Louis XIV, qui contrôle de près la politique étrangère, entraîne le pays dans quatre guerres coûteuses qui vont permettre l’agrandissement du royaume. Dans la lignée de Richelieu et de Mazarin, il poursuit la politique d’hostilité à l’égard du Saint Empire, cherchant par tous les moyens à réduire le pouvoir et l’influence des Habsbourg en Europe. Les noms de Vauban, spécialiste des techniques du siège et des fortifications, et de Louvois, secrétaire d’État à la Guerre et organisateur d’une armée puissante, sont indissociables de cette action militaire.

Dès 1667, sous prétexte de faire valoir les droits de sa femme, l’infante Marie-Thérèse (fille de Philippe IV d’Espagne), sur la province des Pays-Bas espagnols, Louis XIV se lance dans la guerre de Dévolution et envahit les Flandres et la Franche-Comté. La Triple-Alliance de la Suède, des Provinces-Unies et de l’Angleterre le force à négocier une paix de compromis en 1668 (traité d’Aix-la-Chapelle), par laquelle la France gagne onze places fortes sur la frontière nord-est.

En 1672, au nom de considérations stratégiques et économiques Louis XIV mène la guerre de Hollande, au cours de laquelle il se trouve confronté à la résistance hollandaise et à une coalition puissante menée par l’Angleterre. La France sort de six ans de guerre agrandie de la Franche-Comté sur la frontière de l’est et d’une douzaine de places fortifiées au sud des Pays-Bas (traité de Nimègue, 1678).

En 1689, la ligue d’Augsbourg, conduite par Guillaume d’Orange-Nassau qui vient d’accéder au trône d’Angleterre sous le nom de Guillaume III, entre en guerre contre Louis XIV pour l’empêcher d’annexer les territoires proches des villes cédées au cours des traités précédents (annexion progressive de Montbéliard, Courtrai, Sarrebruck, Sarrelouis, etc.). Après huit années de guerre, Louis XIV doit restituer par le traité de Ryswick (1697) toutes les conquêtes postérieures au traité de Nimègue, excepté Strasbourg, et est contraint d’accepter à sa frontière septentrionale une ligne de places fortes hollandaises.

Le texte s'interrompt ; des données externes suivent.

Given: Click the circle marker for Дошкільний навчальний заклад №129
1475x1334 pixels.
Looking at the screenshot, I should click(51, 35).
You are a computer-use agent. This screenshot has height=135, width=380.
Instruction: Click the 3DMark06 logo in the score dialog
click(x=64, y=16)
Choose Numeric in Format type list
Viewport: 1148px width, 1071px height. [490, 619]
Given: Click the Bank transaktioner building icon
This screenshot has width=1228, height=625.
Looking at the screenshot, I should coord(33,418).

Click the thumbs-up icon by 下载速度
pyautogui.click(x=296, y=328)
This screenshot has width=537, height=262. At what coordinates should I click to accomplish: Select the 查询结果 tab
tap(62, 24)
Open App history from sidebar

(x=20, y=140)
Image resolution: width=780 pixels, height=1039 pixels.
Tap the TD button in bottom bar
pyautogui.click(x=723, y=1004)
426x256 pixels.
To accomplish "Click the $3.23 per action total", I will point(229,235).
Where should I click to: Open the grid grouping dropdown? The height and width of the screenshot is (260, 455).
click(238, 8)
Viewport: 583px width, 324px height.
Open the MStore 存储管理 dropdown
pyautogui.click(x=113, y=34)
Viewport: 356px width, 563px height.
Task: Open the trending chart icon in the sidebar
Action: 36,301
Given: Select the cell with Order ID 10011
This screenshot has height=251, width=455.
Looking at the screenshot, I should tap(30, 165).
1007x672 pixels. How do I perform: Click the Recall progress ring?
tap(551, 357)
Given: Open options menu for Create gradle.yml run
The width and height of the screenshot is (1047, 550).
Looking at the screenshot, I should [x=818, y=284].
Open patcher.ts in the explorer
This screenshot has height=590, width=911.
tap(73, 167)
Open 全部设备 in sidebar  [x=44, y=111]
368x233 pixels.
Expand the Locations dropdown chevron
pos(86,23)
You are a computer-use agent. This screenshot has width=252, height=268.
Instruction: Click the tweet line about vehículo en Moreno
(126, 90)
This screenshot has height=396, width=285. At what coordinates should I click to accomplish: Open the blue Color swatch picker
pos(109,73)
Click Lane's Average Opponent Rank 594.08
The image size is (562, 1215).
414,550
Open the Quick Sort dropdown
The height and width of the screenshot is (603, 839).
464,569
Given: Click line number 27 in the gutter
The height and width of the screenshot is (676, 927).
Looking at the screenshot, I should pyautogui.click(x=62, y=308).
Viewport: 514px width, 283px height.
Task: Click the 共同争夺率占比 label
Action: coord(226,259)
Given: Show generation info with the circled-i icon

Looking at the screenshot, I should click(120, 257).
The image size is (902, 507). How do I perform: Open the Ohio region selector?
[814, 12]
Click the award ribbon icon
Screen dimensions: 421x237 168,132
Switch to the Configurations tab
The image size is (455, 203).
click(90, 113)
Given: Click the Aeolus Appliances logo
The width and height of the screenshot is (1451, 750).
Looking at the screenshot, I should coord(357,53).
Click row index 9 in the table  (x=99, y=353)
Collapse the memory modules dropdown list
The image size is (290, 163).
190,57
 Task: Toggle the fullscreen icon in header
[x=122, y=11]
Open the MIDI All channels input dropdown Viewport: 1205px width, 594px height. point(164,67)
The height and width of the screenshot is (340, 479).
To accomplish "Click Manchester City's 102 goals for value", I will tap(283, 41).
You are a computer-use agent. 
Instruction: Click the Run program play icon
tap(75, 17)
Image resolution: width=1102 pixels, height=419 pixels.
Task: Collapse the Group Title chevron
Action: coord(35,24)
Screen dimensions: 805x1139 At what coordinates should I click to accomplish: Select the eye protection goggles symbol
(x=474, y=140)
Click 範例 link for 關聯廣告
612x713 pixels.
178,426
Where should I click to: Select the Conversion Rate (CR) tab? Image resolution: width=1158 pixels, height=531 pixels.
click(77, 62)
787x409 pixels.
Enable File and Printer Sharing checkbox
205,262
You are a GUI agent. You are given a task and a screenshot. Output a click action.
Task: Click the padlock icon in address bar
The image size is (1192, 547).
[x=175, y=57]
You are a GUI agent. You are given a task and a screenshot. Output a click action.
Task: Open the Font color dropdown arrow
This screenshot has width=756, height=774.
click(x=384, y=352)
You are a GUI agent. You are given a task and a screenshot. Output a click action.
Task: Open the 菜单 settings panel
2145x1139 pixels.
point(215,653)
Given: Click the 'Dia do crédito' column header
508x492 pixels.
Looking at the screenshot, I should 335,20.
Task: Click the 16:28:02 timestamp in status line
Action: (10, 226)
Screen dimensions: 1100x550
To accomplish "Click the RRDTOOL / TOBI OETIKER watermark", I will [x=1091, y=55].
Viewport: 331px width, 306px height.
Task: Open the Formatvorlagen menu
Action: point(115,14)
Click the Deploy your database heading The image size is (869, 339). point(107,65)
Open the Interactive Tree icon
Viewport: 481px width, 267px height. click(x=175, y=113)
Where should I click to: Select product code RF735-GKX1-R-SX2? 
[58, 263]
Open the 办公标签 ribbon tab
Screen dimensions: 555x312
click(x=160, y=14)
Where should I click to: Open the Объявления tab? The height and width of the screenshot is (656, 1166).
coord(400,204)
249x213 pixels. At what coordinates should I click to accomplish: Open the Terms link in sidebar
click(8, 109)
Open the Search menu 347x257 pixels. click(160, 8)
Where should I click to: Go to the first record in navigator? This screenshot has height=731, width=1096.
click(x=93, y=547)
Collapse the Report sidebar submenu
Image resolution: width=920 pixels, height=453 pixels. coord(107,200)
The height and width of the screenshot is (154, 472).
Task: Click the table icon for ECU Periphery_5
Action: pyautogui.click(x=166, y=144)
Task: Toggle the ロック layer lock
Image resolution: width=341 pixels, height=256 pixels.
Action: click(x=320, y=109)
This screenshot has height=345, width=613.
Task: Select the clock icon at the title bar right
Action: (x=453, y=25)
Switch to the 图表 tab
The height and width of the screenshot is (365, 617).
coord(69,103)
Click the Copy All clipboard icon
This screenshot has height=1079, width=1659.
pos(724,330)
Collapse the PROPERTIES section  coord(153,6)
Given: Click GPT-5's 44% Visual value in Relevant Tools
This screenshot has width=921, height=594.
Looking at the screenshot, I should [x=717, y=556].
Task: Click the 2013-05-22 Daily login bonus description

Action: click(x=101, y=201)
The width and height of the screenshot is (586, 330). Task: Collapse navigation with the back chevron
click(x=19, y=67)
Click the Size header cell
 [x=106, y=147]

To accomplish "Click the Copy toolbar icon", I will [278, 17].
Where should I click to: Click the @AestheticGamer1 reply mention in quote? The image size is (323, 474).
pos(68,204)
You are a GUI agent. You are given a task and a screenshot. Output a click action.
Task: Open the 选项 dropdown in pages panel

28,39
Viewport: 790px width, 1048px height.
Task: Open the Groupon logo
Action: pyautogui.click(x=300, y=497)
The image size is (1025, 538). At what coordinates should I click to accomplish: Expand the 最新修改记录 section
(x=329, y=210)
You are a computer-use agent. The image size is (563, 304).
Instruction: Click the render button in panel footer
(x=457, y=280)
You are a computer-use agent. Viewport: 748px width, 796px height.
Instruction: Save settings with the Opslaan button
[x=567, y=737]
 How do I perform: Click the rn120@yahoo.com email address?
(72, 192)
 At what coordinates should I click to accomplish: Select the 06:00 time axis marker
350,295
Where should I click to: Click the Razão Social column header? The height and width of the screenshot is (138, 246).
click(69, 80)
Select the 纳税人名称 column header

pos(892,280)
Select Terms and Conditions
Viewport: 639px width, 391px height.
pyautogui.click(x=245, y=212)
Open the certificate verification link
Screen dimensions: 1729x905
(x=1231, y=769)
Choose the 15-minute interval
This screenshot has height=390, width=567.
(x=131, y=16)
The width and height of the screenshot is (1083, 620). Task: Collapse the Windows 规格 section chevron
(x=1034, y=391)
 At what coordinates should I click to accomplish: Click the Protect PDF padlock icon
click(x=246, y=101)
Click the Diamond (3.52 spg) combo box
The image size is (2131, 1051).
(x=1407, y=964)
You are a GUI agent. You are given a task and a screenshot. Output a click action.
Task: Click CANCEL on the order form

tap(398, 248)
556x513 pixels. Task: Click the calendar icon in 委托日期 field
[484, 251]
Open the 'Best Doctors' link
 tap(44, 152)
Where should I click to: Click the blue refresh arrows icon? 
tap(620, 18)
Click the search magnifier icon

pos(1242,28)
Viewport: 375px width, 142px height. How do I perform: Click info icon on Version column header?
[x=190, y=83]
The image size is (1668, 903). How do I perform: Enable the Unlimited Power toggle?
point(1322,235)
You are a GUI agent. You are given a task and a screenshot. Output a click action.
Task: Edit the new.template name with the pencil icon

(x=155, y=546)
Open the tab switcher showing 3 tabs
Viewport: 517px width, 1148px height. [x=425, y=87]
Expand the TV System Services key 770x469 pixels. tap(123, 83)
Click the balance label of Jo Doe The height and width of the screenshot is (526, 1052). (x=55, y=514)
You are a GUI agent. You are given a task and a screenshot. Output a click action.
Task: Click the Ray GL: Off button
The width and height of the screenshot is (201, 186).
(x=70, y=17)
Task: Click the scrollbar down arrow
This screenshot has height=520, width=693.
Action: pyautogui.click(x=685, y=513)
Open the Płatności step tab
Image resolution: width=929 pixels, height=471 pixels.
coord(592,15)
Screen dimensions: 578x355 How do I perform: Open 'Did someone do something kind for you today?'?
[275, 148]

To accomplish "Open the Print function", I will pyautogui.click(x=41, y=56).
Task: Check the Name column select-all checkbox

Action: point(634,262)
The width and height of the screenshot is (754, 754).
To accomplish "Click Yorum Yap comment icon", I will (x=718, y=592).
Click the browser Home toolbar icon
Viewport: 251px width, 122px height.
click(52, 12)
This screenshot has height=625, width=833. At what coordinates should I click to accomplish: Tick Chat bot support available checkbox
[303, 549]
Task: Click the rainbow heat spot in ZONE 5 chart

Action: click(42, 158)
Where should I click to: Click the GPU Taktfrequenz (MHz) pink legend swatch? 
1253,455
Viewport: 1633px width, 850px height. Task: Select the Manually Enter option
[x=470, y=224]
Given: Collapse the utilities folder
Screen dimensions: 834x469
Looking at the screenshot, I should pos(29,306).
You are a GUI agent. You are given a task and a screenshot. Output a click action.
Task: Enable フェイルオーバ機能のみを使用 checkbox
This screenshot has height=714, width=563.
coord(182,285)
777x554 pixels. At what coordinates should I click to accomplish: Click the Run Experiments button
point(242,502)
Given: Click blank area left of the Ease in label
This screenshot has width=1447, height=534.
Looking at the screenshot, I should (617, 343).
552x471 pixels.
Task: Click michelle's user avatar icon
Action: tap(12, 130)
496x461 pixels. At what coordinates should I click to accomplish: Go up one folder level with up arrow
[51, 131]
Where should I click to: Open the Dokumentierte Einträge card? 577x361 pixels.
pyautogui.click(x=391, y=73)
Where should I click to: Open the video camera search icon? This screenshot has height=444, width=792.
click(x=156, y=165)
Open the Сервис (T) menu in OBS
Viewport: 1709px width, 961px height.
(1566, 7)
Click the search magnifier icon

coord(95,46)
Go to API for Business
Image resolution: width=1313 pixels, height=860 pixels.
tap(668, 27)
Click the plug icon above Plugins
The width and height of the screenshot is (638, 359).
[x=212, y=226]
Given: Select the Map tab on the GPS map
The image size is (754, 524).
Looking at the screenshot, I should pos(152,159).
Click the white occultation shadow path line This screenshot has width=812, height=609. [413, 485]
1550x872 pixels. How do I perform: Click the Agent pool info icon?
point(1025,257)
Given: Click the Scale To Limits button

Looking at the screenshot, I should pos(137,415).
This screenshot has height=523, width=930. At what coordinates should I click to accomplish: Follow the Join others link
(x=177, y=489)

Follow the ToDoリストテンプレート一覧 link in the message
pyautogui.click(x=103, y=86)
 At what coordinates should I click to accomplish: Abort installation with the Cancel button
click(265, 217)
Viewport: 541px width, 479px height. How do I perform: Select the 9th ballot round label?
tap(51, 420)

Enfin, en 1701, la France entre dans la guerre de Succession d’Espagne, qui a pour origine l’acceptation par Louis XIV du testament du roi d’Espagne Charles II — offrant le trône à Philippe d’Anjou, petit-fils du monarque français. Une grande alliance composée principalement de l’Angleterre, des Provinces-Unies et du Saint Empire, s’oppose à la France et à l’Espagne mais la paix d’Utrecht (1713) et celle de Rastadt (1714) permettent à Louis XIV d’atteindre son objectif : son petit-fils se voit confirmer la couronne espagnole et succède à Charles II sous le nom de Philippe V.

5.2.3.5 Les affaires religieuses

L’absolutisme de Louis XIV n’épargne pas l’Église. Le jansénisme, né à la fin du xviie siècle, est politiquement menaçant par sa mise en avant de la suprématie de la conscience individuelle ; Louis XIV lutte contre ce mouvement dès son apparition et finit par ordonner la destruction de l’abbaye de Port-Royal-des-Champs (1709-1711), centre spirituel du jansénisme en France. Il s’oppose également longuement au Saint-Siège, à propos de la régale, droit qui, dans certains diocèses, lui permet, en cas de vacance à la tête d’un évêché, de toucher les revenus en attendant l’installation du nouvel évêque. Lorsque Louis XIV veut étendre ce droit à l’ensemble du royaume, la protestation de certains évêques et du pape Innocent XI (1678) l’amène à rechercher l’appui du clergé national (voir gallicanisme). En tant que représentant de Dieu sur terre, il peut désormais raffermir son contrôle sur la hiérarchie de l’Église, et le clergé, par son obéissance, fournit la justification théologique de son droit divin, conformément à la théorie formulée par Bossuet.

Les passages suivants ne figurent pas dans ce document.